[[ Information shown open ]]

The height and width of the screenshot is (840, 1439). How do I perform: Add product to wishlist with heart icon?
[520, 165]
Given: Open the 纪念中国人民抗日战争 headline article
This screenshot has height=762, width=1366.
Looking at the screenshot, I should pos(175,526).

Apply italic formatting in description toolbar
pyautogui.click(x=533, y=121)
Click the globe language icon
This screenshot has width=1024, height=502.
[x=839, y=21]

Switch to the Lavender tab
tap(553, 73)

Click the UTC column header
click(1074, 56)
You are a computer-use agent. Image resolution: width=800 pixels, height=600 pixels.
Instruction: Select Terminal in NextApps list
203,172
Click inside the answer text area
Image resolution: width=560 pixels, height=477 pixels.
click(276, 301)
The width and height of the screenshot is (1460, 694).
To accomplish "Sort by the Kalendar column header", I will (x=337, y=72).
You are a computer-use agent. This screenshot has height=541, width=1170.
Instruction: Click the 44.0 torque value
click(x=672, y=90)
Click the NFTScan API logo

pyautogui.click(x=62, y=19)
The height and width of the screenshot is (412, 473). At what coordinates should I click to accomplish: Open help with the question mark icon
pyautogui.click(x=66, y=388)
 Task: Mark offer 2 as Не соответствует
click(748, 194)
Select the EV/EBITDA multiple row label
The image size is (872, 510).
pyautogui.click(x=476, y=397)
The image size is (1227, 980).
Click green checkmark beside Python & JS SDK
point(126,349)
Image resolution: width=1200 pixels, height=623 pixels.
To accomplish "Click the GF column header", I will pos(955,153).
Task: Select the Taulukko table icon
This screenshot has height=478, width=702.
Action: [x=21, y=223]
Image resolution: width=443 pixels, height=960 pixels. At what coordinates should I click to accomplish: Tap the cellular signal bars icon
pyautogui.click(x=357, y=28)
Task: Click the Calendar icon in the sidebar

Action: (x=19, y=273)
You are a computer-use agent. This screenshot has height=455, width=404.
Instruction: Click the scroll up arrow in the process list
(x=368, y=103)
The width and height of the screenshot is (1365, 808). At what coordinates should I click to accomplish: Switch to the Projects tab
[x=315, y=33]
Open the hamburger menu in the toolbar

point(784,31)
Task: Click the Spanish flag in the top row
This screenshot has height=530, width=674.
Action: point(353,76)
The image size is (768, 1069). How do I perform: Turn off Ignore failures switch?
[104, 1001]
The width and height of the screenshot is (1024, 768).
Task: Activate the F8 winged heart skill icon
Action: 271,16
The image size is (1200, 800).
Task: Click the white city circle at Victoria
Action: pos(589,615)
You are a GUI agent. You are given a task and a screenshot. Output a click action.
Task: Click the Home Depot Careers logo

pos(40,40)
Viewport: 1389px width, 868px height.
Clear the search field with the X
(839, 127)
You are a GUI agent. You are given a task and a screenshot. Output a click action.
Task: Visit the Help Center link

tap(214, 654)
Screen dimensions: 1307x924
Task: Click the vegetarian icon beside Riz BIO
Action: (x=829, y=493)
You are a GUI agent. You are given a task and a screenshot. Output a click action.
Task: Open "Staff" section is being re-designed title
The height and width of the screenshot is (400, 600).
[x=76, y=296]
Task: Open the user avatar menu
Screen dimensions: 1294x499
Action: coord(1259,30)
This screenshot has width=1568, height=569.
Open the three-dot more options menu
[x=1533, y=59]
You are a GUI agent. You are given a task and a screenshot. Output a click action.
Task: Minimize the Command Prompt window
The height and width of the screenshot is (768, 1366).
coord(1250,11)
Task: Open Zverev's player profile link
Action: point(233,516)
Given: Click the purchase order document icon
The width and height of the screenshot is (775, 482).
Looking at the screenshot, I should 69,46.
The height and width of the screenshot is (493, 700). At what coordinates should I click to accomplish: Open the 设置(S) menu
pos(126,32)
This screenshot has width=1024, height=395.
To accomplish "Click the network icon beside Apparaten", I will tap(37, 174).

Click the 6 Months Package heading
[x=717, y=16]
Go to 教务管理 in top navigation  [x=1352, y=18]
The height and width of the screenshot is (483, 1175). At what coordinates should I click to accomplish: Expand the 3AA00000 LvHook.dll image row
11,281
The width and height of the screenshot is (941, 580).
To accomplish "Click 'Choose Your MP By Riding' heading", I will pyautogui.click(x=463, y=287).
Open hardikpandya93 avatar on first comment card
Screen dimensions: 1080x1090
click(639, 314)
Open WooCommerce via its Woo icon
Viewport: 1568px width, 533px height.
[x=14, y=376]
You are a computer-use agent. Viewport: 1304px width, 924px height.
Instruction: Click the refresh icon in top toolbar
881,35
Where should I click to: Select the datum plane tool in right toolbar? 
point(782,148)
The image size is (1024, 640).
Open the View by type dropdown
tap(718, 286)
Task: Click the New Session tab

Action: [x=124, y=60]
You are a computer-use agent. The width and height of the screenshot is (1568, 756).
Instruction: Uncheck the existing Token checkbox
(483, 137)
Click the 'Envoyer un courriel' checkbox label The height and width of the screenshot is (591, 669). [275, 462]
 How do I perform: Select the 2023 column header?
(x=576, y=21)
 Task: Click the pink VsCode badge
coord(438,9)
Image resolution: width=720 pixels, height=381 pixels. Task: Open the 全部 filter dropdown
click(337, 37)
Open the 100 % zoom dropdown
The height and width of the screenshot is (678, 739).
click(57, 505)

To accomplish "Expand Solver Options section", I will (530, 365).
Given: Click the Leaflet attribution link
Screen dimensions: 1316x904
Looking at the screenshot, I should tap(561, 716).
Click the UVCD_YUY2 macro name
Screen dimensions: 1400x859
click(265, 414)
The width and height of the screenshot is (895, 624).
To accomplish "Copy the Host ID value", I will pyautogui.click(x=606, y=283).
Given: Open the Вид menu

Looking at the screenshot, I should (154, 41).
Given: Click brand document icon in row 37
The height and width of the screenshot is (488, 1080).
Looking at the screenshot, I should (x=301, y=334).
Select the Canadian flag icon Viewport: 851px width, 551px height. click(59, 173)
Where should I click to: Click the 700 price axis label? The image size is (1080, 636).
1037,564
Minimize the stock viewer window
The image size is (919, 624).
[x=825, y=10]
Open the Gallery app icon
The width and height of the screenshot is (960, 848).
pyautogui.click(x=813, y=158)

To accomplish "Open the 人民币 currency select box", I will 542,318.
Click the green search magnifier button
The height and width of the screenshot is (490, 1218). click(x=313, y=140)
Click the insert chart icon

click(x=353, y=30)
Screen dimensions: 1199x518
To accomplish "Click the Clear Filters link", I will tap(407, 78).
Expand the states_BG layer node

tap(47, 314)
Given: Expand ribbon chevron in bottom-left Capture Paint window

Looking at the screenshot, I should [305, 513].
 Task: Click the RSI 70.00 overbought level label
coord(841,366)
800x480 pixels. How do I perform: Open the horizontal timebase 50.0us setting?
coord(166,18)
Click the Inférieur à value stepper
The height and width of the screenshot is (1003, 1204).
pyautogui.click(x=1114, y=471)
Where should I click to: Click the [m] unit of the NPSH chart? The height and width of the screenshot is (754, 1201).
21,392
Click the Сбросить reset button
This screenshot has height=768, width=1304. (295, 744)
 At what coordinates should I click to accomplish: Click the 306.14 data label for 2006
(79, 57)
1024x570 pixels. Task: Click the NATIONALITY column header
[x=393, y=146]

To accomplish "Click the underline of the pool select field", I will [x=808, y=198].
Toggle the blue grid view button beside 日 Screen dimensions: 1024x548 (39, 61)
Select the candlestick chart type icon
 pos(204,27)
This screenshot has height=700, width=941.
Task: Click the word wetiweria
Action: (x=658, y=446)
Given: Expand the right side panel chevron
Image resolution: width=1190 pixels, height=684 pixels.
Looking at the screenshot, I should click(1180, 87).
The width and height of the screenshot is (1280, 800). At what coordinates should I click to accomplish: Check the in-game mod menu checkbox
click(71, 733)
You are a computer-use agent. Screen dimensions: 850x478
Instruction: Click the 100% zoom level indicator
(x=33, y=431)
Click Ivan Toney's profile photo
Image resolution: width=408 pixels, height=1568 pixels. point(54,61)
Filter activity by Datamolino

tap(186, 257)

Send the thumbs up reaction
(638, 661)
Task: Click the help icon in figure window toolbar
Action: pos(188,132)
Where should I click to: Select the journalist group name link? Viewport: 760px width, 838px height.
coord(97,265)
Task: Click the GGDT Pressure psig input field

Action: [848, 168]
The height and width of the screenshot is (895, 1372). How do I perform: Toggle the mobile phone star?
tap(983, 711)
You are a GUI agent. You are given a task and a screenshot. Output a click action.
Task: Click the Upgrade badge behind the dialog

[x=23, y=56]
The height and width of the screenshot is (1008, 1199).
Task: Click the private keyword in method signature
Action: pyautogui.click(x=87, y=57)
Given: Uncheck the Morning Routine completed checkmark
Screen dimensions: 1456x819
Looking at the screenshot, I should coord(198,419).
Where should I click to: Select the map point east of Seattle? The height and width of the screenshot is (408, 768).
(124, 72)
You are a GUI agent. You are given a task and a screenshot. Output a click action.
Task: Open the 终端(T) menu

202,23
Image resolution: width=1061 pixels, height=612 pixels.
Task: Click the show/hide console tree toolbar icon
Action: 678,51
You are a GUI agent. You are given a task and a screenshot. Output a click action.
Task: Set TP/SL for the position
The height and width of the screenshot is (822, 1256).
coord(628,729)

[[ Information shown closed ]]

▸ **What you have to do**:
Print exactly the lines above from the one with "800x480 pixels. How" to the one with "Toggle the blue", including both.

▸ **Solution**:
800x480 pixels. How do I perform: Open the horizontal timebase 50.0us setting?
coord(166,18)
Click the Inférieur à value stepper
The height and width of the screenshot is (1003, 1204).
pyautogui.click(x=1114, y=471)
Where should I click to: Click the [m] unit of the NPSH chart? The height and width of the screenshot is (754, 1201).
21,392
Click the Сбросить reset button
This screenshot has height=768, width=1304. (295, 744)
 At what coordinates should I click to accomplish: Click the 306.14 data label for 2006
(79, 57)
1024x570 pixels. Task: Click the NATIONALITY column header
[x=393, y=146]

To accomplish "Click the underline of the pool select field", I will [x=808, y=198].
Toggle the blue grid view button beside 日 Screen dimensions: 1024x548 (39, 61)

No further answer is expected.